As a public service, we will propose some pearls of psychic wisdom designed to put you in the optimal test-taking frame of mind in a new section entitled, How I Learned to Stop Worrying and Love the Test.
What to Wear on Test Day
What to wear on Test Day, I hear you ask? What kind of stupid question is that? When did a website dedicated to test prep suddenly decide to begin dabbling in sartorial advice? And moreover what on earth could clothing have to do with taking standardized tests?”
I'm glad you asked. The answer is: quite a lot, if you do it right.
In college, I had a friend who resolutely came to every final exam dressed in a full three-piece suit, replete with polished shoes and a resplendent tie. It seemed to work awfully well for him; his GPA was majestic. So one semester, I decided to give it a shot. Only I didn't own a three-piece suit, and I account ties more or less colorful nooses. Dressing up was out, so I did the opposite, and spent the entire week of finals in an old beloved green bathrobe.
I didn't come out of it except to sleep. I went to get coffee in it, wrote essays in it, and studied in the library wrapped in it. Then I started showing up to finals in it, and discovered something remarkable: however pessimistic I hadfelt about my chances on an exam, however certain I was that I knew nothing, had no business taking the class, or even being in college, and should have just fled the campus and the city and gone to live a life of quiet but dignified failure somewhere in the foothills of Jersey—wearing the robe made me feel infinitely sunnier toward the whole situation. I'd look around the room at everyone else wrapped in scarves and peacoats and mittens and boots, and there I'd be, tromping in, taking off my boots, putting on my slippers, and waltzing around in my dirty old green bathrobe, feeling very imperial indeed.
The point? I did better on my finals that semester than I'd ever done before. No, I can't say for sure if it was the robe. But what I do know is that the robe put me in a frame of mind that primed me for success.
For most of us—and here comes the point of this whole thing—a testing room of any kind is a hostile environment. Everything in it, from the silence to the thickness of the test booklet, from the harsh lighting to the mercenary tick-tock of the clock, conspires against us, and makes us feel small, powerless, vulnerable. And when an environment presses down upon us, we have a choice—we can either put up with it, or we can push back.
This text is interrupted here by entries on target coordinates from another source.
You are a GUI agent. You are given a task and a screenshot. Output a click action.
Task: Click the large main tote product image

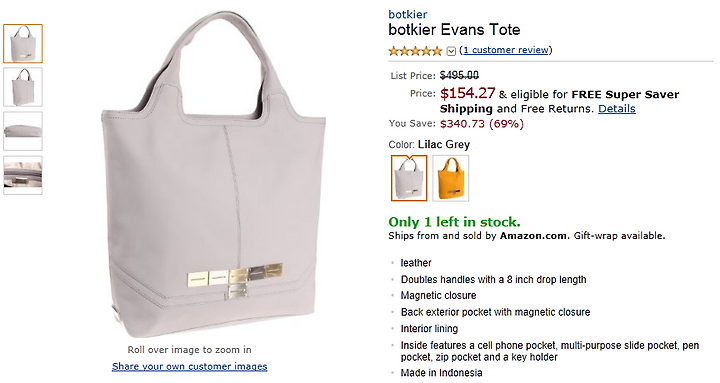214,175
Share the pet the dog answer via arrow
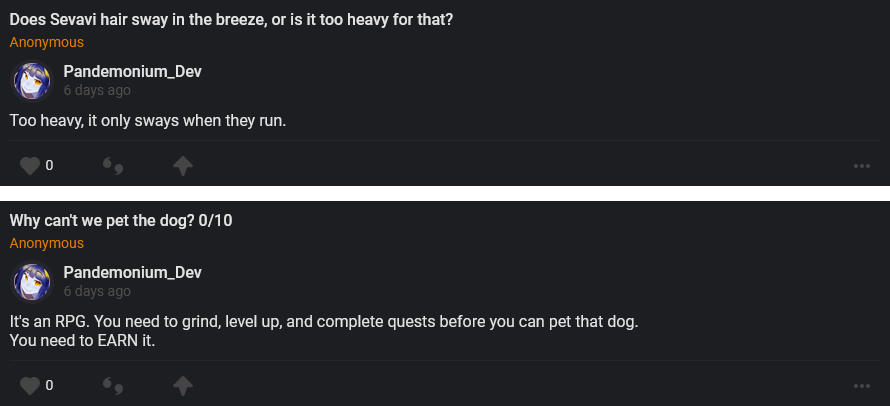The image size is (890, 406). pos(183,385)
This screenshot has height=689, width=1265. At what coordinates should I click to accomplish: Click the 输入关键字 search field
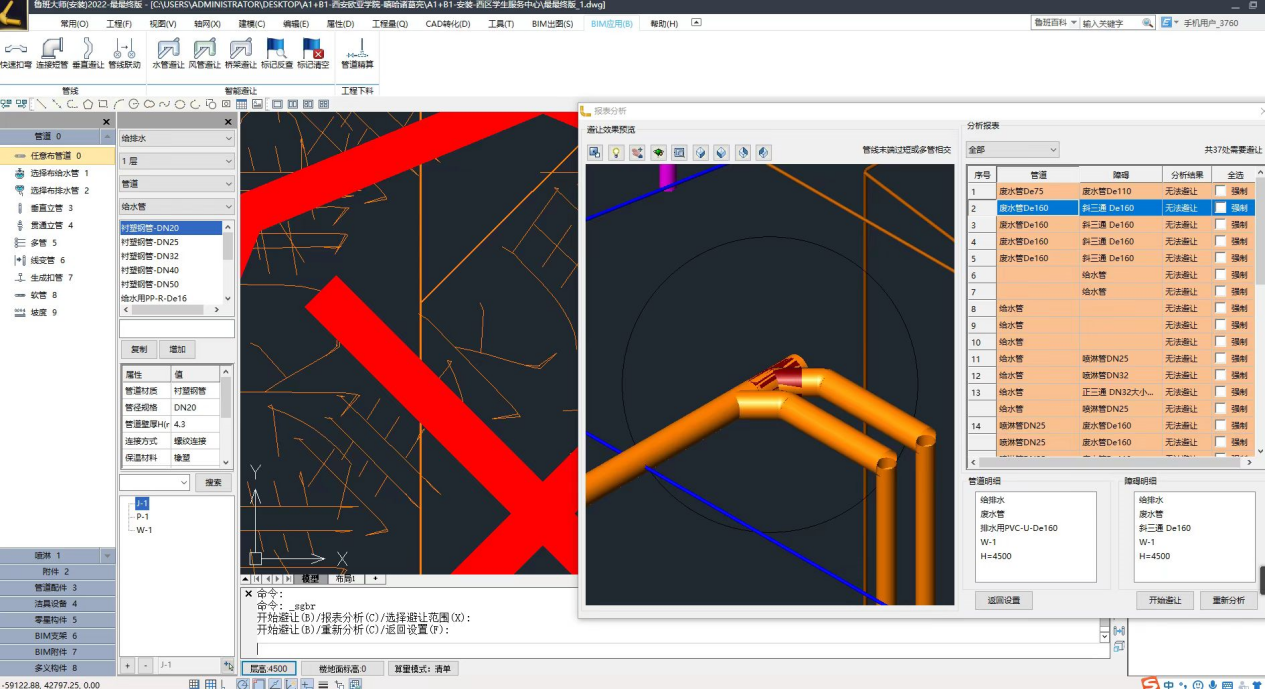click(1116, 23)
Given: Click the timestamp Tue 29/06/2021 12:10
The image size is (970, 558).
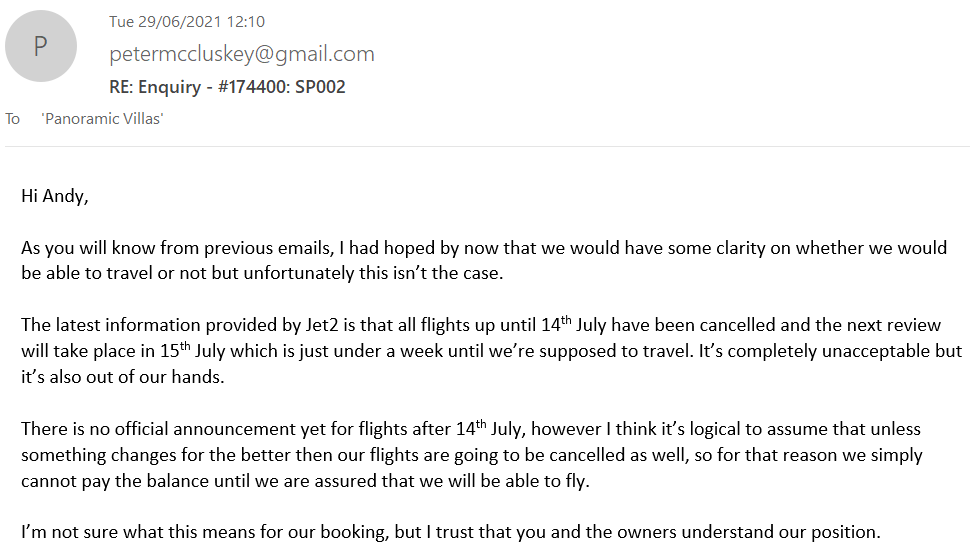Looking at the screenshot, I should tap(187, 22).
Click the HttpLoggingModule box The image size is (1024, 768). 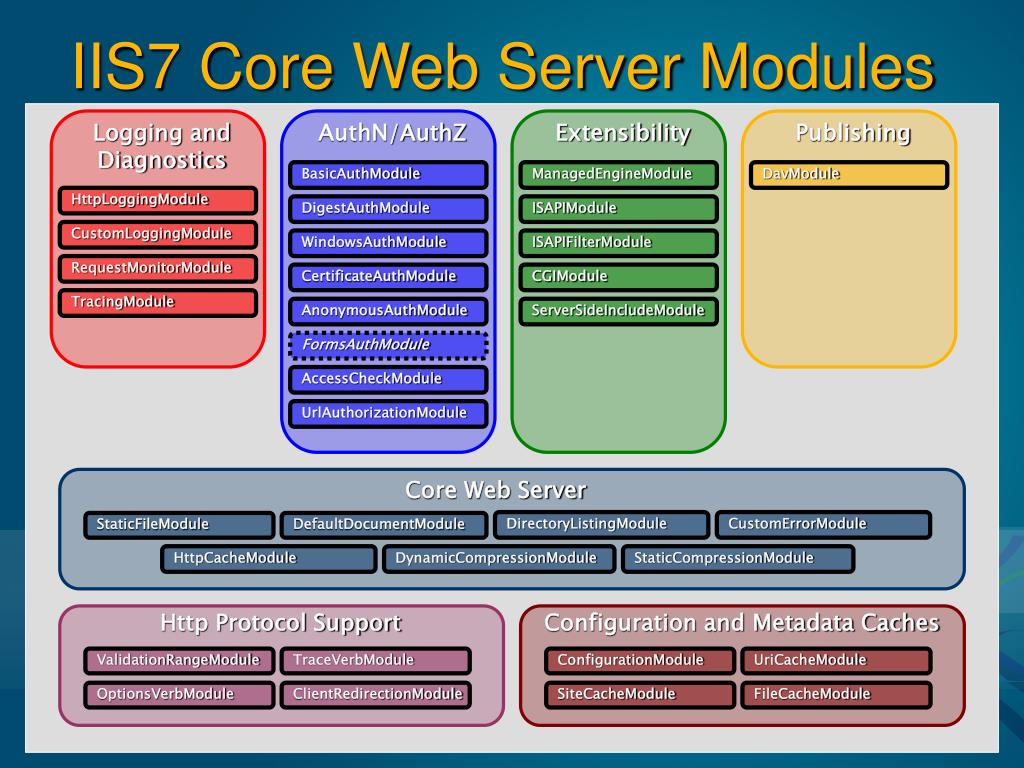157,200
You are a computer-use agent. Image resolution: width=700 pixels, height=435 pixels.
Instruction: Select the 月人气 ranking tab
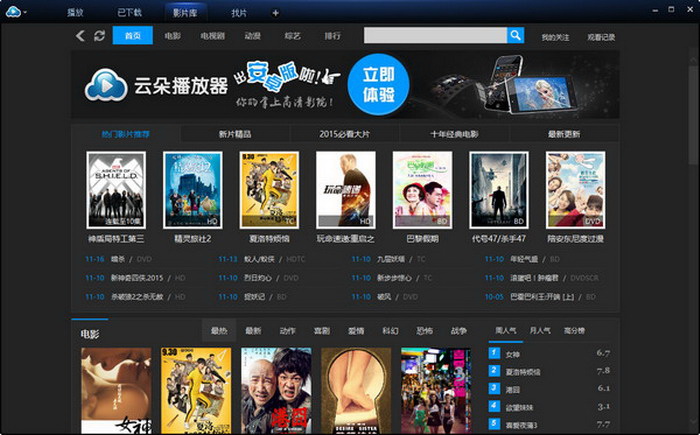540,330
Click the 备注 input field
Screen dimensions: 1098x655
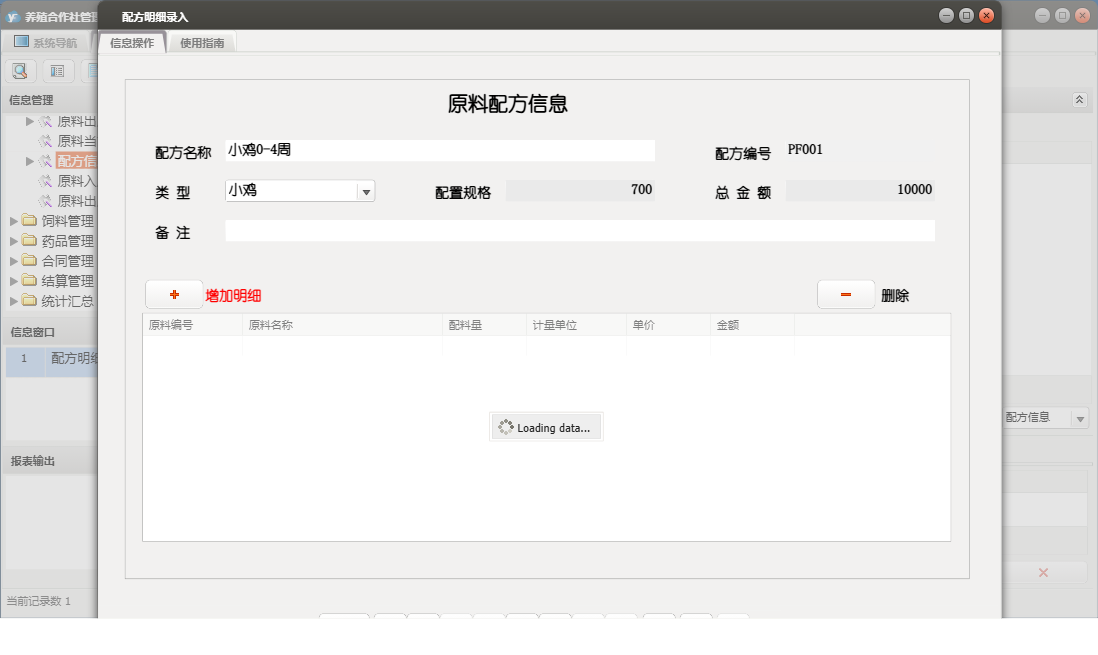click(x=580, y=230)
There are not many things you can do in a testing room to push back. You can't listen to music, talk, read, or have a one-minute all-alone dance party to “Call Me Maybe.” At the same time there is so little in that room that you can control—time, the questions, the other test-takers, and so on. What you can do, however, is wear something that is outlandish enough that you not only feel good while wearing it, you also manage to colonize this hostile environment, and create a space around yourself where you are in control—plant your own personal freak flag on the beach of your testing desk. “This is my house,” is what you are telling the test. Naturally, you can't wear anything too outlandish—cowboy chaps, for example, are probably out of the question, as is a full mariachi outfit—but there's nothing to stop you from showing up on Test Day wearing a Snuggie.